(ACTIVITY) Restate verbatim the span of lines below between the line with "Task: Click Baozun's 73.70% gain figure" and the line with "Viewport: 1024px width, 600px height.", including those two lines, and only that span.

(EXTRACTED MATERIAL)
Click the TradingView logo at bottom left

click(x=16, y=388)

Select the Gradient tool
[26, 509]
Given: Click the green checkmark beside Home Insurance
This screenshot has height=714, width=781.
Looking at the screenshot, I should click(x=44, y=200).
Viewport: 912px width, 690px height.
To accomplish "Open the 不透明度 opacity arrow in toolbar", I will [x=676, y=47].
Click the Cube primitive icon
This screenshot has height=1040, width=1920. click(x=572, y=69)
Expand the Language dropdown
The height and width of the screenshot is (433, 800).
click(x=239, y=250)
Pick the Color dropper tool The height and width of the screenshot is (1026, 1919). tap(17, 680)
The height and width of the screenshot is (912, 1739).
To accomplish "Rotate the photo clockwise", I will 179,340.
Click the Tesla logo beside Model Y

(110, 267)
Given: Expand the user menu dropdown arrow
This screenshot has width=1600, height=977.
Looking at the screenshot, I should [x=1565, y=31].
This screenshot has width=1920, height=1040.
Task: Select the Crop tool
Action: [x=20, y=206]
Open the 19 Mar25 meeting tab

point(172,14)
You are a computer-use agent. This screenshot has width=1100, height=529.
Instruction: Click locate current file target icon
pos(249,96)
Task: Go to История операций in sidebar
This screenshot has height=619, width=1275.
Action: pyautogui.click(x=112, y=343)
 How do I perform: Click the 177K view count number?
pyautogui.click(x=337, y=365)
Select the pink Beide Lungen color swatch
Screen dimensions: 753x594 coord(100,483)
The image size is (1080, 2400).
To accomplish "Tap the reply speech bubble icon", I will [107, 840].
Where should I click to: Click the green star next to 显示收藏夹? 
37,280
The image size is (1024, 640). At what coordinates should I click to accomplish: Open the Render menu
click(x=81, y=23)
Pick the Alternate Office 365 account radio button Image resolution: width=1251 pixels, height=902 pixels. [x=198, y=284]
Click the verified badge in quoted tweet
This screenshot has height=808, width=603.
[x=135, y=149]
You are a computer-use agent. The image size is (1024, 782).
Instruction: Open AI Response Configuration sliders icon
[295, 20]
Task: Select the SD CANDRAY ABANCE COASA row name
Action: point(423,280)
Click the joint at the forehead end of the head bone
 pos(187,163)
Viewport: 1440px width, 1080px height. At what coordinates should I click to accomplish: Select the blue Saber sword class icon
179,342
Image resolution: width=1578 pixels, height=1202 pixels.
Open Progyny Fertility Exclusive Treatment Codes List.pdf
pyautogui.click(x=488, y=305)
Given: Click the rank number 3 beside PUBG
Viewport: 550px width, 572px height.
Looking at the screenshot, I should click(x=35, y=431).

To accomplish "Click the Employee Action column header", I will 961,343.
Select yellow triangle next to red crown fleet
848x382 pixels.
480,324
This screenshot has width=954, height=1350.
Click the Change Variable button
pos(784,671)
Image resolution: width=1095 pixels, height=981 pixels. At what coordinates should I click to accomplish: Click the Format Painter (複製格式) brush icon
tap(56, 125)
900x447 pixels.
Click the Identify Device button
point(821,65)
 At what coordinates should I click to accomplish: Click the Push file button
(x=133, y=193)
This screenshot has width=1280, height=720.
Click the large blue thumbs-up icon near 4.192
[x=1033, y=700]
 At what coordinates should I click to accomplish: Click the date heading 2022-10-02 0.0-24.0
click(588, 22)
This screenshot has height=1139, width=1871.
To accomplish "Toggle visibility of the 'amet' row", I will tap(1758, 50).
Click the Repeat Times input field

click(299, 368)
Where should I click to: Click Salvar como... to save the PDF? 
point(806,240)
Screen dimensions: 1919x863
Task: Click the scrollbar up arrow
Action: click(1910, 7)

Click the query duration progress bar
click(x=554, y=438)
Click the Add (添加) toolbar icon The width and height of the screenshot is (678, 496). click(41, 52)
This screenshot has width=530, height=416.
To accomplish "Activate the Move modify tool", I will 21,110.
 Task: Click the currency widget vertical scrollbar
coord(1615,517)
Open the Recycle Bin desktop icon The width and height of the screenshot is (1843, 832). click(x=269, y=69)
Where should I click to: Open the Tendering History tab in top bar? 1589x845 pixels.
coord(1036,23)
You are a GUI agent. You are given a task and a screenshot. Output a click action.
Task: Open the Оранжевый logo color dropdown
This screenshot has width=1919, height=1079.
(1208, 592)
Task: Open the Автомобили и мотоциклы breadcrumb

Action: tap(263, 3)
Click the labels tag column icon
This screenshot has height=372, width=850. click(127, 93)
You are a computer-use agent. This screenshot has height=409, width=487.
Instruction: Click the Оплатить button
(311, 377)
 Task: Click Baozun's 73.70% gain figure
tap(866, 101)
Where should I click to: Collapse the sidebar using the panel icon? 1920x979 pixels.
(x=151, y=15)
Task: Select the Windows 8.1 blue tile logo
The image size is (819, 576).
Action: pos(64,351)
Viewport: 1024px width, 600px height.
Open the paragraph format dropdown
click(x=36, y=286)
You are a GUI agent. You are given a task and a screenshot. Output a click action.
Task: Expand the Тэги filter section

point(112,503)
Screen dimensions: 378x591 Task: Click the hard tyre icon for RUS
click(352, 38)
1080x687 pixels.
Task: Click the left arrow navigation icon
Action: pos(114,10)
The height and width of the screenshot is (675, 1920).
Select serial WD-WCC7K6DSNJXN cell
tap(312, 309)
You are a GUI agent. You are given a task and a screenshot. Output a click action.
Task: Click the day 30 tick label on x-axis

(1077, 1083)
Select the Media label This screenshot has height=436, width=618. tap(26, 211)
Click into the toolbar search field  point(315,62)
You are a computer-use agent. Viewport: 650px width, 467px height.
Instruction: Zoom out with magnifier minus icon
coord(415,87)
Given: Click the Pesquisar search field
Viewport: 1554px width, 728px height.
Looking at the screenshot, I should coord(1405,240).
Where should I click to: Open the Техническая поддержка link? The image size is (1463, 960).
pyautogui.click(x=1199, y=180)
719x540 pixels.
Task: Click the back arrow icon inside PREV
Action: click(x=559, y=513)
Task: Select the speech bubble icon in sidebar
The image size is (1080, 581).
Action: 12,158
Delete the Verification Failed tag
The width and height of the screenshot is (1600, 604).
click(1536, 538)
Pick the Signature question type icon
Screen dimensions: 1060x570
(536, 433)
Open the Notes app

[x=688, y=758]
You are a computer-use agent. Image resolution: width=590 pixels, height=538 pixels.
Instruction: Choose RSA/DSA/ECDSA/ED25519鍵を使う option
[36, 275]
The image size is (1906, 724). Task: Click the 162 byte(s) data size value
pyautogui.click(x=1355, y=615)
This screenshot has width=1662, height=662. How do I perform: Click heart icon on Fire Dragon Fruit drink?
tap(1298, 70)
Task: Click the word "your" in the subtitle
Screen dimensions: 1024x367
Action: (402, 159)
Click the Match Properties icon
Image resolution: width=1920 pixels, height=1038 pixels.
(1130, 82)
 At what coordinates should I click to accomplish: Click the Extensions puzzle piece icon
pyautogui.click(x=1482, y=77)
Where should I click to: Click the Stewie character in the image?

(RESPONSE)
 Task: Click Baozun's 73.70% gain figure
tap(866, 101)
Where should I click to: Collapse the sidebar using the panel icon? 1920x979 pixels.
(x=151, y=15)
Task: Select the Windows 8.1 blue tile logo
The image size is (819, 576).
Action: pos(64,351)
Viewport: 1024px width, 600px height.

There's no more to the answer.